Ecrit dans la perspective de la COP 21, ce livre retrouve toute son actualité aujourd’hui, à l’aube d’un quinquennat, forcément historique, comme tous les quinquennats qui se respectent. Un livre préfacé par Jean-Paul Delevoye, et auquel ont contribué de nombreux auteurs, 22 au total. Ils se sont notamment retrouvés dans le cadre d’un évènement organisé par ACIDD (1) pour explorer « le monde d’après 2015 », après la COP 21.


 Il est toujours difficile de présenter un ouvrage collectif, chaque auteur ayant sa patte propre, mais disons-le clairement, ce livre est en parfaite adéquation avec ce blog. Il donne envie de développement durable, il est écrit pour cela avec le souci de donner à voir et à imaginer un futur formidable, où la résolution des problèmes collectifs que nous connaissons va de pair avec nos intérêts particuliers. Le double dividende est bien là, et ce n’est pas si fréquent. « Retrouver le goût de l’aventure collective » nous dit Jean-Paul Delevoye.
Pour Gilles Berhault, « la question de l’imaginaire est centrale ». Un imaginaire du « monde d’après », qui « s’articule autour de mots, d’images, de sens et de valeurs. » Les auteurs observent que nous partons de loin, et que « le développement durable a perdu sa part d’imaginaire, de désir et d’espoir » (Carine Dartiguepeyrou). Un constat rapidement dépassé, car « le monde d’après a déjà commencé – et c’est une bonne nouvelle ». Le livre nous raconte des histoires, regroupées en 3 parties, d’où vient-on, où en est-on de ce monde d’après ?, puis vers où va-t-on, les visions du futur, et enfin Comment construire ce nouvel imaginaire, et avec qui ?
Quelques éclairages pour décrire cet ouvrage : Des grands classiques, comme la pédagogie de la complexité, de nouveaux territoires à explorer, analogues à une « nouvelle conquête de l’Ouest », les « nouveaux rapports au temps, aux autres, au travail, à l’argent », avec notamment la notion de « slow communication ». Références aussi à l’action (écologie de l’action), aux acteurs, à l’engagement, à la « coopération plus puissante que la compétition », aux territoires et à la communauté de destin des collectivités et des entreprises qui y vivent. Nouvelles formes de la démocratie, nouveau contrat social.

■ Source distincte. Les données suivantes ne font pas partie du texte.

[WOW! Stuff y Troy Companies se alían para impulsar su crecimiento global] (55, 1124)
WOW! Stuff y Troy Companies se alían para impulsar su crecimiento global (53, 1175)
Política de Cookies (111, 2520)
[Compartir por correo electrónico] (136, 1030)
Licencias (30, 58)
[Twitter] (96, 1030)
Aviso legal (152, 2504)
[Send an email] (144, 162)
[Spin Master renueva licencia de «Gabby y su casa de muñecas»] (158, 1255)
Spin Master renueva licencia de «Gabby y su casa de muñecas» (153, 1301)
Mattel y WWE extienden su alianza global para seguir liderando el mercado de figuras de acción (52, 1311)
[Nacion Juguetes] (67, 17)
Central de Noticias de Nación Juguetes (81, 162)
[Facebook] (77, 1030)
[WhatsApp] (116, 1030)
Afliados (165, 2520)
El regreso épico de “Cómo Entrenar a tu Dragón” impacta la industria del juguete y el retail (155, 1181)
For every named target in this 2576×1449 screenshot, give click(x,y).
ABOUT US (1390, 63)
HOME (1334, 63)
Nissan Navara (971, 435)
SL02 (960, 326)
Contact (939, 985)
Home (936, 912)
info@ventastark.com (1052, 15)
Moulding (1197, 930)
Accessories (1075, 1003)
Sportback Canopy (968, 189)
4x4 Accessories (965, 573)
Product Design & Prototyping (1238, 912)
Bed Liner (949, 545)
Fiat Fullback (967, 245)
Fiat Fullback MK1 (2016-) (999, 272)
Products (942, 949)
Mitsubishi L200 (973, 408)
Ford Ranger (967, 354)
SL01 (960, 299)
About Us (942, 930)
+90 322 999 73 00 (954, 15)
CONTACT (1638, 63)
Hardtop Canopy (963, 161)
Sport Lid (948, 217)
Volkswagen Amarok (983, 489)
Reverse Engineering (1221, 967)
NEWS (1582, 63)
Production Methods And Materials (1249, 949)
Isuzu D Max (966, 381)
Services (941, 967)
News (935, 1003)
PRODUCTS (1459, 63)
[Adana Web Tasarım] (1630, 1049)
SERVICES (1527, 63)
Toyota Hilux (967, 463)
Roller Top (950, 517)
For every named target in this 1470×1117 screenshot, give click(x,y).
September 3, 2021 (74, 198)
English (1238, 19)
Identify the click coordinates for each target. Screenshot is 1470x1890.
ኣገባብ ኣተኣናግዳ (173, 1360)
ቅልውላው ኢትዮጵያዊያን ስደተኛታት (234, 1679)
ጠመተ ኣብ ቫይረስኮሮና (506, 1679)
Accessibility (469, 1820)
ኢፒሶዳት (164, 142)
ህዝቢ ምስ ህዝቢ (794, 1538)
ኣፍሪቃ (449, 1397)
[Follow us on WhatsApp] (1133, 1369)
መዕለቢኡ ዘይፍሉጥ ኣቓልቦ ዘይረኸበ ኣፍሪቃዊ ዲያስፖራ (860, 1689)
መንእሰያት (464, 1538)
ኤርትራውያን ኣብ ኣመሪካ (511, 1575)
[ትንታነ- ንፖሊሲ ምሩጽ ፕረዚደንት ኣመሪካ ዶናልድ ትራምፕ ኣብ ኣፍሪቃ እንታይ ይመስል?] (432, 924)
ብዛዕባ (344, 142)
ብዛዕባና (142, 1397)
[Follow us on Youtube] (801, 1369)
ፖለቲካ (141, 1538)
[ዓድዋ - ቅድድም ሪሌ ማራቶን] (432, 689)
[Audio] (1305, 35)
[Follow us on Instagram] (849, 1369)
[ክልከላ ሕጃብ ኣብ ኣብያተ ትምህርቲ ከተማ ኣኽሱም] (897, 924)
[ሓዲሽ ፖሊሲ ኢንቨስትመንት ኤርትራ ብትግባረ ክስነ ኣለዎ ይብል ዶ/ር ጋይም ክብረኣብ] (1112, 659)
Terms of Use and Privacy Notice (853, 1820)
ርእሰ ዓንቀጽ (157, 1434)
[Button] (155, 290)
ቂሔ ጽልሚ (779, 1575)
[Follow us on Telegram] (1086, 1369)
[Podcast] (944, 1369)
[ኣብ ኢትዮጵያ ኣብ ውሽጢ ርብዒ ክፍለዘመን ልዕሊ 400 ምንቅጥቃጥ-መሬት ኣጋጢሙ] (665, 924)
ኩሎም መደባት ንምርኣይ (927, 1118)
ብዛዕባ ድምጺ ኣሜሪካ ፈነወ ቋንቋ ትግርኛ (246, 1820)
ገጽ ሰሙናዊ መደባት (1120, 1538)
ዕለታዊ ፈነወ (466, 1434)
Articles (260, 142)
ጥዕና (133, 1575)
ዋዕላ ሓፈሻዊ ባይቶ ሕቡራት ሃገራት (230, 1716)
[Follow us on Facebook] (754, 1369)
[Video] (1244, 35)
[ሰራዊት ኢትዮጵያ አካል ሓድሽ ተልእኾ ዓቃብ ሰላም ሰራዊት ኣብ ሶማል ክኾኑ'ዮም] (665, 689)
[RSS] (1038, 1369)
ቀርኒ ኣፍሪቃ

Vous y trouverez aussi deux mots originaux, qui nous viennent de l’anglais ou de nos amis québécois, l’empuissantement, nouvelle traduction d’empowerment, qui rend compte de la puissance dont chacun dispose pour agir sur son destin, et agentivité, traduction de agency, capacité de chacun à agir sur le monde à le transformer. La « métamorphose », chère à Edgar Morin n’est jamais loin.
Un mot revient particulièrement, introduit par une citation d’Einstein, issue de sa rencontre avec l’abbé Pierre en 1949 : « l’humanité se trouvera acculée, sans dérobade possible, à de nouveaux partages ». Le partage dans tous ses états : « Partage du savoir, partage des ressources naturelles, partage des moyens financiers, nouvelles formes d’usage des biens ».
Un livre riche et diversifié, qui nous montre surtout que demain est déjà là. « Transition écologique, transformation digitale, économie collaborative, finance participative, open education, mouvements citoyens, arts positifs… Autant de territoires d’un nouveau monde qui s’annonce ».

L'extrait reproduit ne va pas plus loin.